To determine the results of the broth micro dilution test for penicillin G, first locate the wells that exhibit no visible bacterial growth, indicated by a lack of turbidity. From these wells, identify the well with the lowest antibiotic concentration. This represents the MIC value of penicillin G for the tested bacteria. The MIC value of gentamicin can be determined using the same assay and technique.

To determine the results of the non-cross test, collect the first plate, which contains a penicillin G E strip. Then, determine the point where the growth inhibition zone intersects with the antibiotic strip. The corresponding value on the scale represents the MIC value for penicillin G in combination with gentamicin. In this example, the MIC value in combination is 0.064 micrograms per milliliter.

Now, collect the second plate, which contains the gentamicin E strip, and determine the MIC value in combination as previously demonstrated.
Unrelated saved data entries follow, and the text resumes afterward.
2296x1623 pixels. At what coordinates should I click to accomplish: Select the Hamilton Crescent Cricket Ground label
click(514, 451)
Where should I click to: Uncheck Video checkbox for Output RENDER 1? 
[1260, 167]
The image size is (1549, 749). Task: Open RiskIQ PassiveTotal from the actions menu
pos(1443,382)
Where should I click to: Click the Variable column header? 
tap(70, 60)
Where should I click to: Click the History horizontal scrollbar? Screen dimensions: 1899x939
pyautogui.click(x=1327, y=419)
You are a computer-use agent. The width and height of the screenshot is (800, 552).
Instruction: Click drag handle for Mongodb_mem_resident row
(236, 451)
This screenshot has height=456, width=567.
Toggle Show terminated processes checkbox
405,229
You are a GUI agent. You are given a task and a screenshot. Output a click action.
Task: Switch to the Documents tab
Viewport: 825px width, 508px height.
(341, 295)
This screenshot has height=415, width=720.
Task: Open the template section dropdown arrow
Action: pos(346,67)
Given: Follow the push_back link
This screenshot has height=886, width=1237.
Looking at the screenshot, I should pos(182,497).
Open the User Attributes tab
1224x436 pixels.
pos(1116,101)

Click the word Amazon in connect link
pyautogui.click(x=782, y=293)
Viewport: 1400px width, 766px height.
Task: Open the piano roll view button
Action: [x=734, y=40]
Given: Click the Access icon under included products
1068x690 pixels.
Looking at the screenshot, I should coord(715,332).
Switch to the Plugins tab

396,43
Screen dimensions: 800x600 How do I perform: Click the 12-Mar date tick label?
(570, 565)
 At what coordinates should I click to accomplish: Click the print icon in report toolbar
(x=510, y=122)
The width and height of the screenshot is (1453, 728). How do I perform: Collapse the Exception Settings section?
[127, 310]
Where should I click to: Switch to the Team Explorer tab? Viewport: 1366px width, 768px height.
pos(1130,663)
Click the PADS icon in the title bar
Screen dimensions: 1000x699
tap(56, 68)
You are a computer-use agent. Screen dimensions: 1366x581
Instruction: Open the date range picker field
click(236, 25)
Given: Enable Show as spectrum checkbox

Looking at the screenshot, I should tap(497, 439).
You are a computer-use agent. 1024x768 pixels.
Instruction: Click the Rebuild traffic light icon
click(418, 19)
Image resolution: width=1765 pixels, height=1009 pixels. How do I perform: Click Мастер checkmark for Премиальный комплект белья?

To evaluate the effect of combination, first calculate the fractional inhibitory concentration or FIC for penicillin G by dividing the MIC in combination by the MIC of the antibiotic alone. Repeat this process for gentamicin. Then, calculate the FIC index using the equation shown here. A two-fold reduction in the MIC value in combination yields an FIC index value that is less than or equal to 0.5 and demonstrates synergy between penicillin G and gentamicin. In this case, the calculated FIC value is 1.18 which is greater than 0.5. Thus, the results do not demonstrate synergy between penicillin G and gentamicin against the Streptococcus group G strain.

To determine the results of the cross test, first determine the point where the growth inhibition zones intersect with their respective E strips. Read the numerical value on each E-test strip that corresponds to this intersection point. These values represent the MIC value in combination for penicillin G and gentamicin. Next, to evaluate the effect of the combination, calculate the FIC index using the equation shown here. In this example, the calculated FIC value is 1.18, which is greater than 0.5. This means that penicillin G and gentamicin do not act synergistically against the Streptococcus group G strain.